10 maio 2004


Antwone Fisher - Voltando a Viver - Sim, por aqui também se resenha filmes meia-boca! Um tanto pela curiosidade de assistir à estreia de Denzel Washington na direção e um outro tanto pela escassez de filmes decentes na minha pequena locadora de bairro em um domingo à noite.

É o típico filme que, por pior que seja o diretor, quase não há possibilidades de erro. Se bem que... em se tratando de um drama, existe o risco [como não pensei nisso antes?] de se exagerar a quantidade de açúcar, principalmente na direção de atores, escolha fora de hora de musiquinhas para emocionar e todo o lance desandar para a novela mexicana.

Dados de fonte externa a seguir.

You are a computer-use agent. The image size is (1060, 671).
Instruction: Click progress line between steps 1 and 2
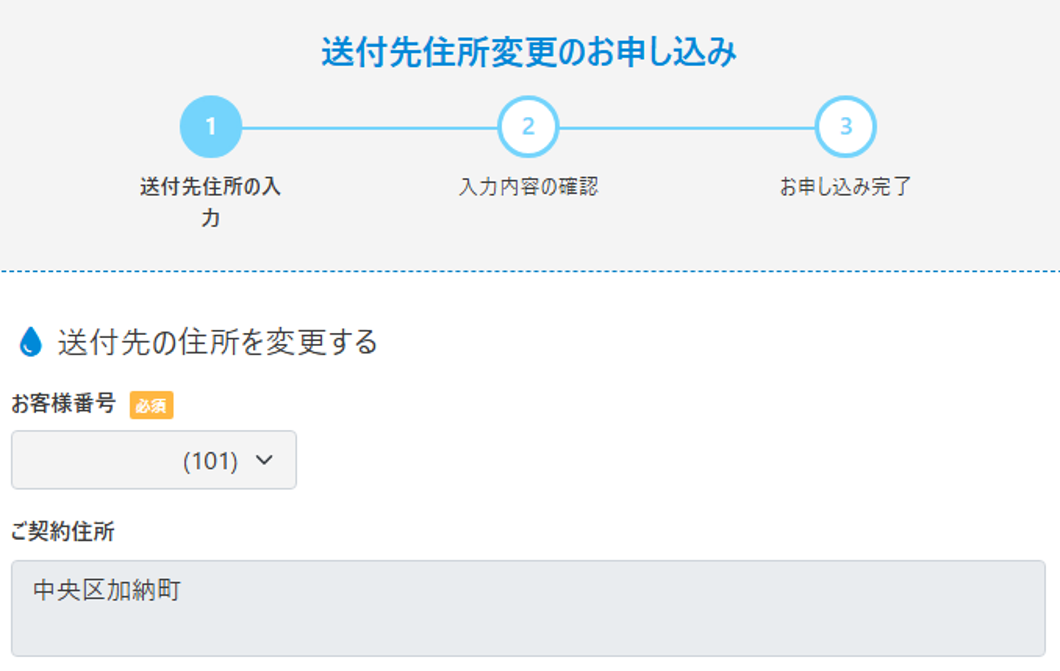369,128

Denzel Washington se sai bem no entanto. Trama: Derek Luke interpreta Antwone Fisher, marinheiro rebelde, com tendências a brigas com seus colegas da Marinha e com visíveis problemas emocionais. Mandado ao psiquiatra [Denzel], passa por aquela fase típica de "não quero falar nada", representada por algumas cenas em somente comparece toda semana ao consultório do médico, esperando que seu tempo de consulta passe e ele possa ir embora tão revoltado quando entrou. É óbvio que lá pela quarta ou quinta visita ele começa a abrir seu coração para contar a sua sofrida história de vida, causadora de suas atitudes de revolta constante. O pai morreu antes dele nascer, assassinado pela amante, a mãe o teve na cadeia e nunca foi buscá-lo quando internado em um orfanato. Acabou crescendo na família de um pastor protestante, sendo constantemente espancado pela esposa do pastor e abusado sexualmente pela sobrinha desta. De lambuja, ainda vê o seu melhor amigo de infância, que se tornou assaltante, ser assassinado na sua frente.

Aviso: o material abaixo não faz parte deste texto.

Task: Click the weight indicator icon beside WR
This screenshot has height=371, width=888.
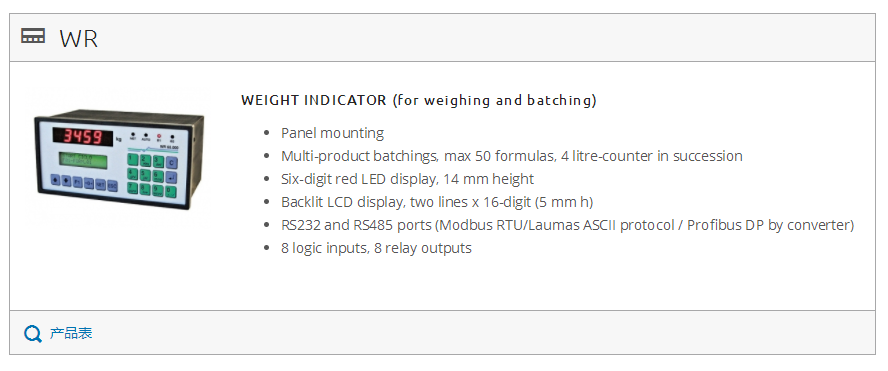Action: coord(33,36)
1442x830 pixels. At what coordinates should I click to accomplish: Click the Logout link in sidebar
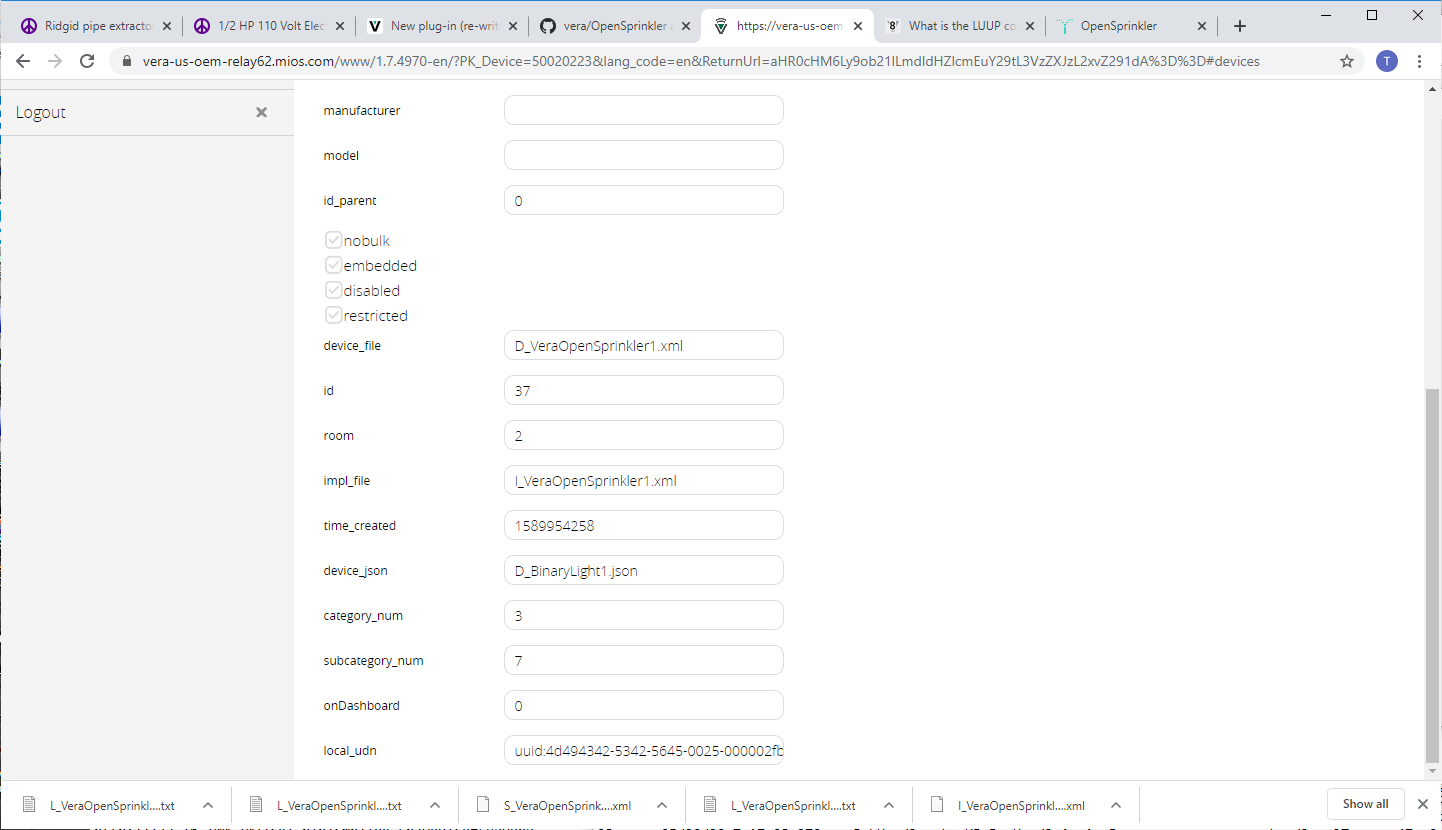(41, 112)
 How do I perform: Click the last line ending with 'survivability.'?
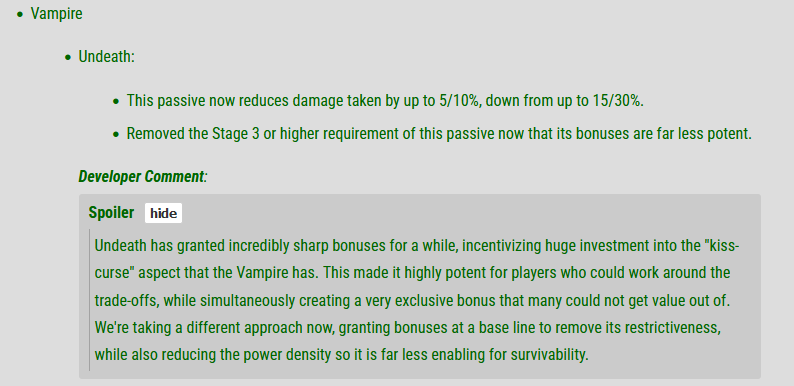click(342, 355)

Apesar de todo este histórico, não se envolve com drogas nem criminalidade, indo para a Marinha e tendo como único reflexo de problemas comportamental seus constantes ataques de violência. Nada que não possa ser apaziguado por um psiquiatra que se mostra cada vez mais amigão e pela paixão despertada pela linda marinheira Cheryl [a linda e ótima atriz Joy Bryant].

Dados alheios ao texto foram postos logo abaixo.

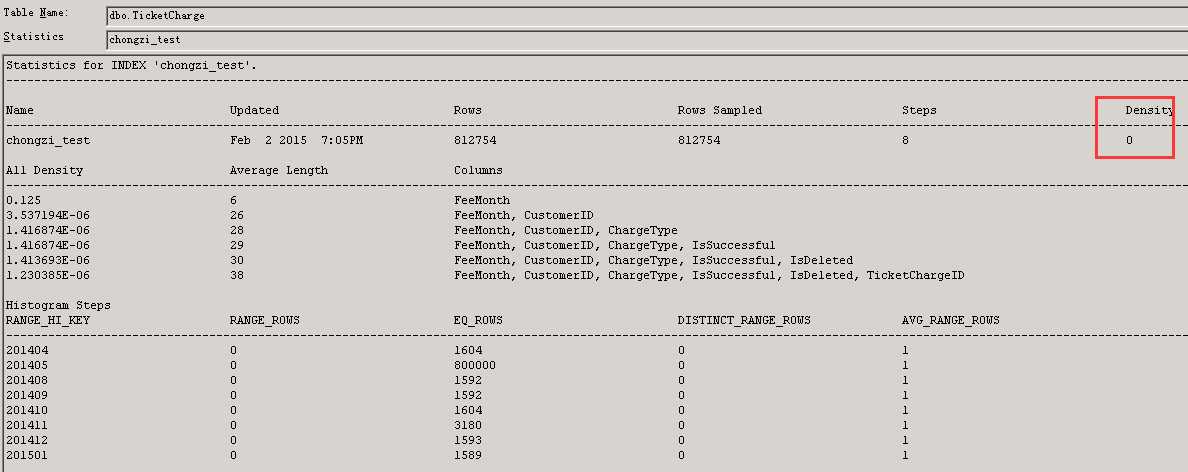
Task: Click the Rows Sampled column header
Action: point(719,110)
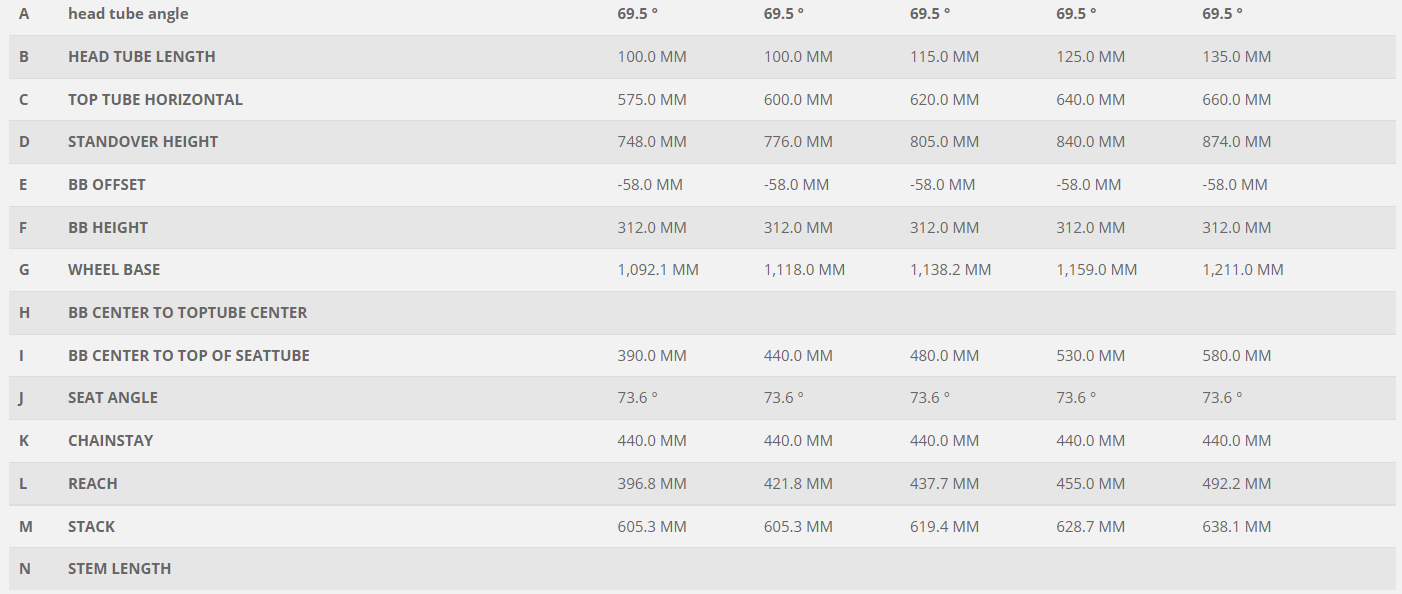The width and height of the screenshot is (1402, 594).
Task: Select the 1,211.0 MM wheel base value
Action: (1243, 270)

Ah, a despeito do título, não há nenhum elemento reencarnacionista na trama. Baseado na vida do próprio roteirista, a partir do livro que escreveu. De resto, todo aquele lance de mensagens edificantes ao final, tu me ajuda e eu te ajudo, a busca e o encontro de sua família, o conhecimento do verdadeiro amor, o poder da amizade e, deixa ver se esqueci algo, musiquinhas para adoçar o coração.